> PROMPT
Print the entries below exactly as they appear, from the first line up to and including the line with "Task: Expand the Created step". Do not print any pictures.

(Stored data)
* * *

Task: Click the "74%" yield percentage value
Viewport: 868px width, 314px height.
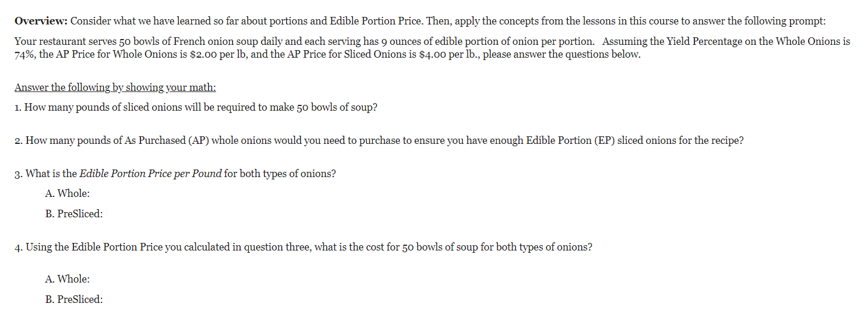Action: pyautogui.click(x=24, y=55)
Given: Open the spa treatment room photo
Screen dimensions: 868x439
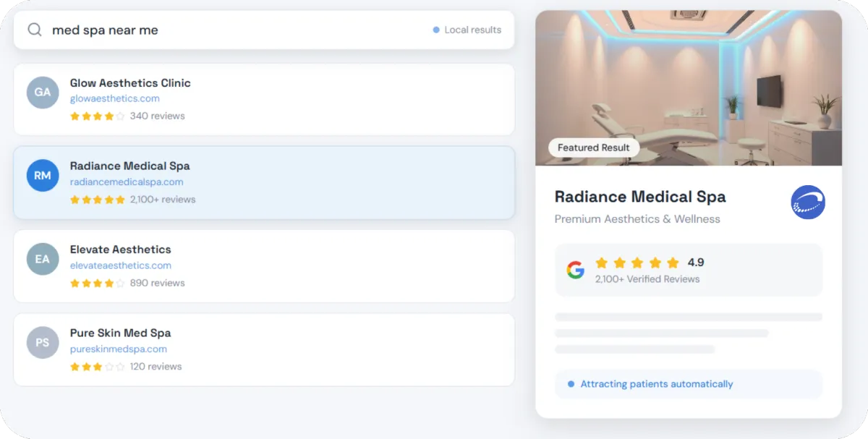Looking at the screenshot, I should click(x=689, y=88).
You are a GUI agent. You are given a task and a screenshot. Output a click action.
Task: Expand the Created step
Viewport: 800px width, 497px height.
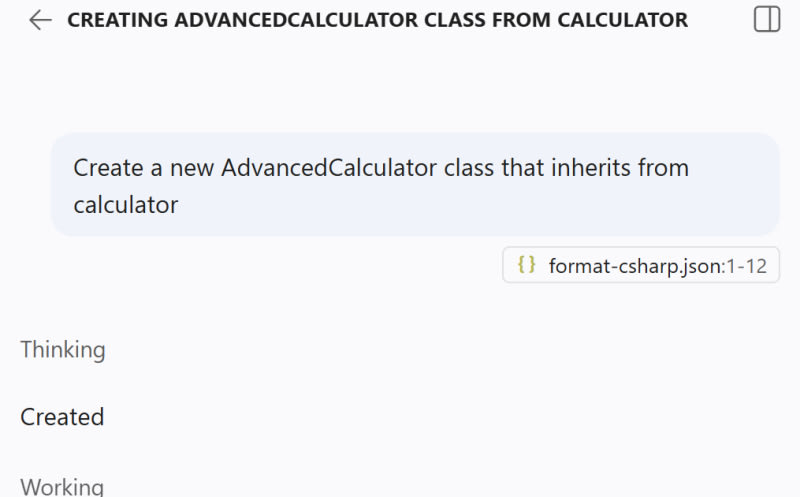(x=62, y=417)
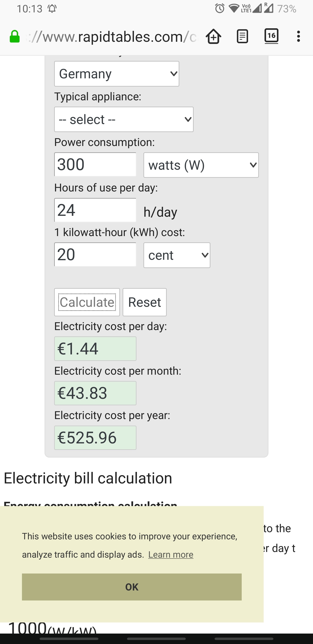The height and width of the screenshot is (644, 313).
Task: Tap the Wi-Fi signal icon in status bar
Action: coord(234,9)
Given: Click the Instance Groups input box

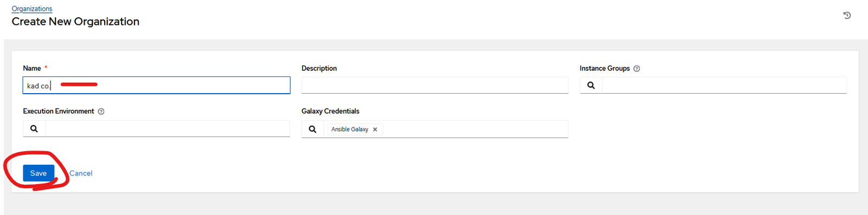Looking at the screenshot, I should (x=724, y=85).
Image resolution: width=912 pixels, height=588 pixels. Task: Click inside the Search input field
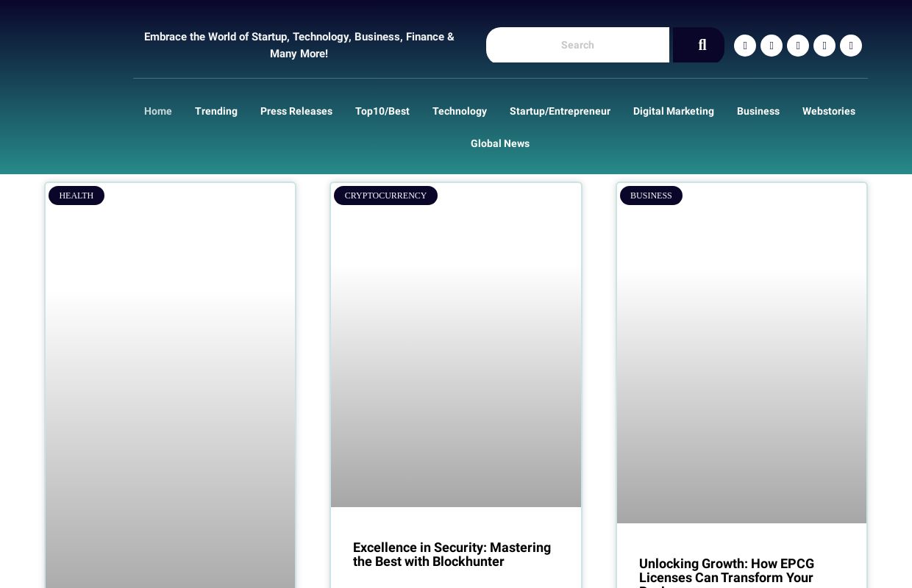click(577, 45)
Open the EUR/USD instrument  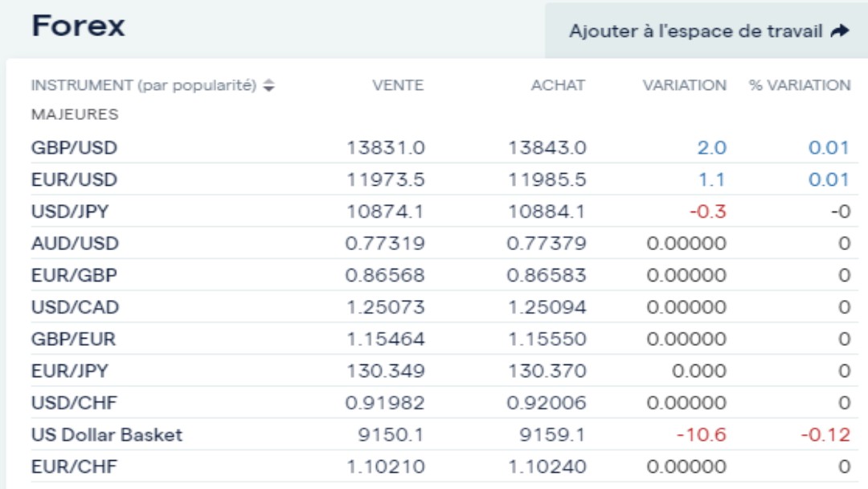point(74,179)
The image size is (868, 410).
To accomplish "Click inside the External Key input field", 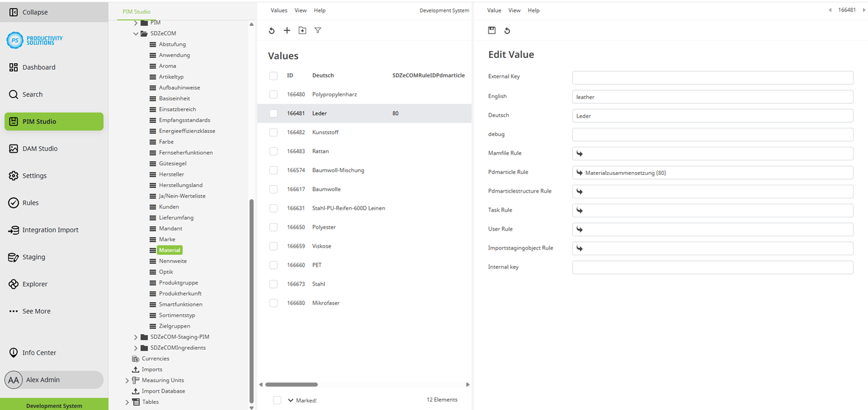I will coord(712,77).
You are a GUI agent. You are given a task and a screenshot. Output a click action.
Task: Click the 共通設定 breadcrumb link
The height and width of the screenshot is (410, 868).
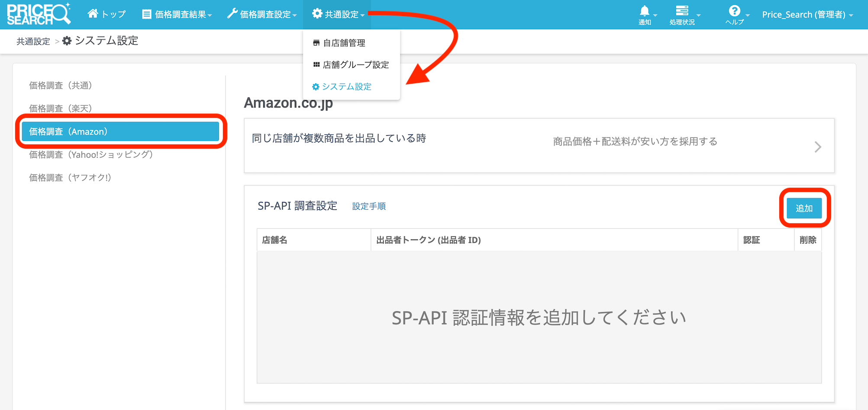point(33,41)
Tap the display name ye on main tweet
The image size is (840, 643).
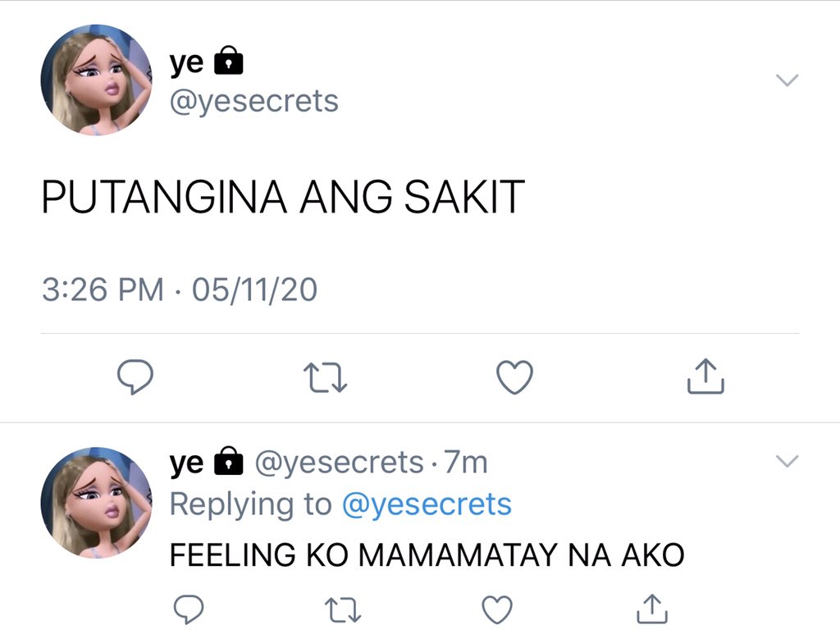186,63
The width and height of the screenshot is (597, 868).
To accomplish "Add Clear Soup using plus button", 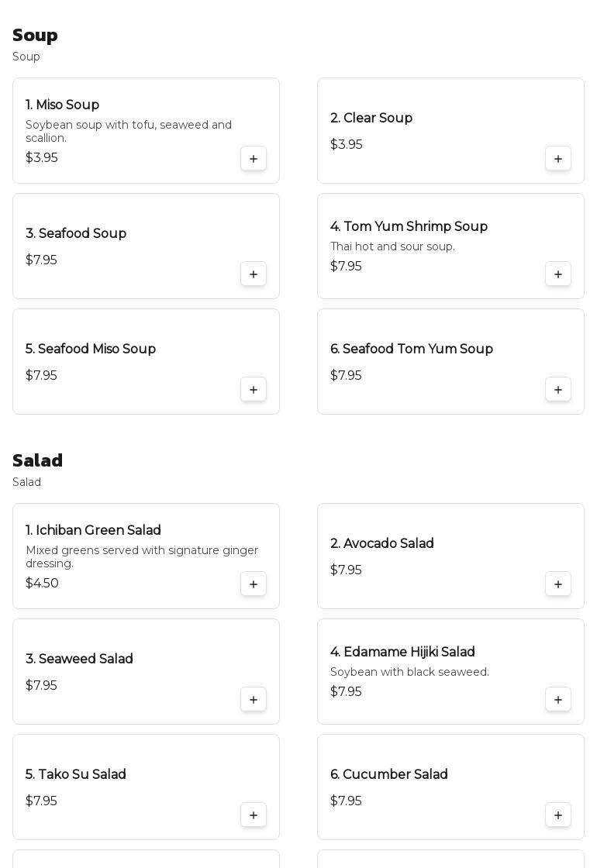I will tap(558, 159).
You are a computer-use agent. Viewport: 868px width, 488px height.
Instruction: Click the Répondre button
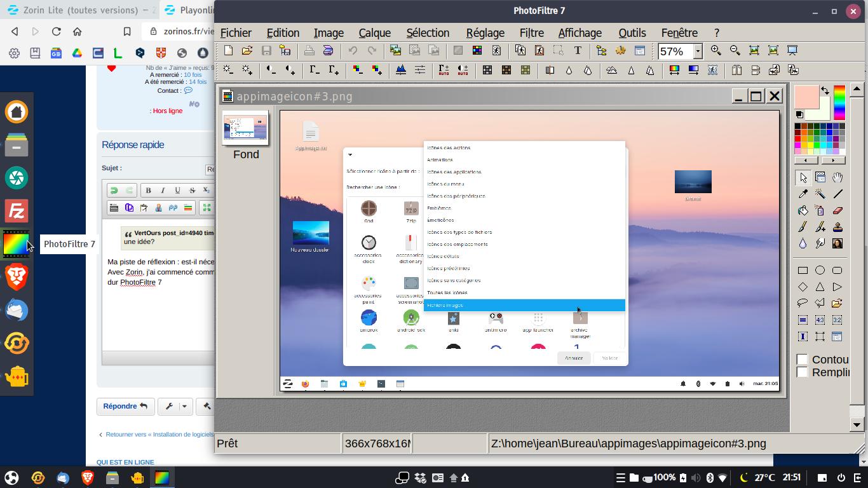[125, 406]
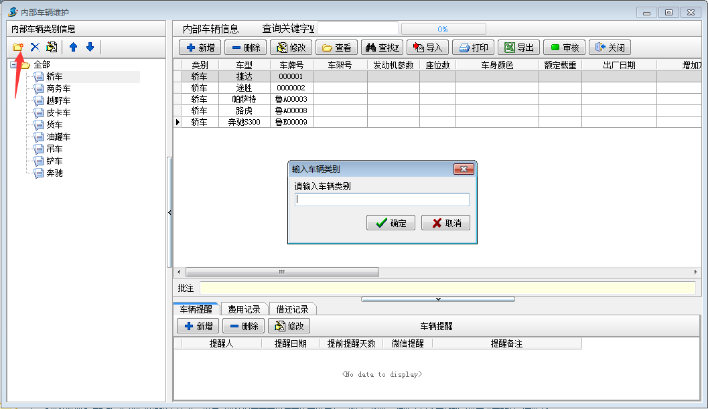Click the add category folder icon

tap(18, 47)
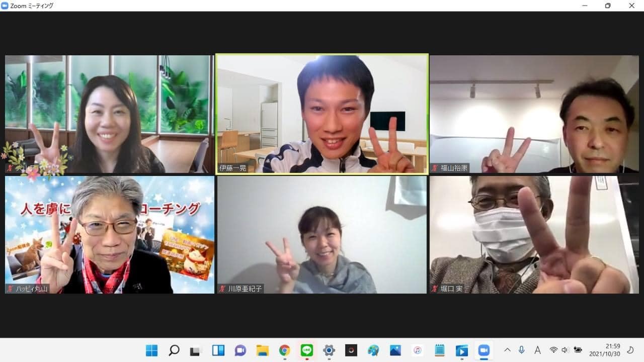644x362 pixels.
Task: Launch Google Chrome from the taskbar
Action: click(x=285, y=350)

* * *

> OUTPUT FOR THIS TASK
Task: Click the "74%" yield percentage value
Viewport: 868px width, 314px height.
Action: pyautogui.click(x=24, y=55)
Given: Open the spa treatment room photo
Screen dimensions: 868x439
Looking at the screenshot, I should click(x=689, y=88).
You are a GUI agent. You are given a task and a screenshot. Output a click action.
Task: Expand the Created step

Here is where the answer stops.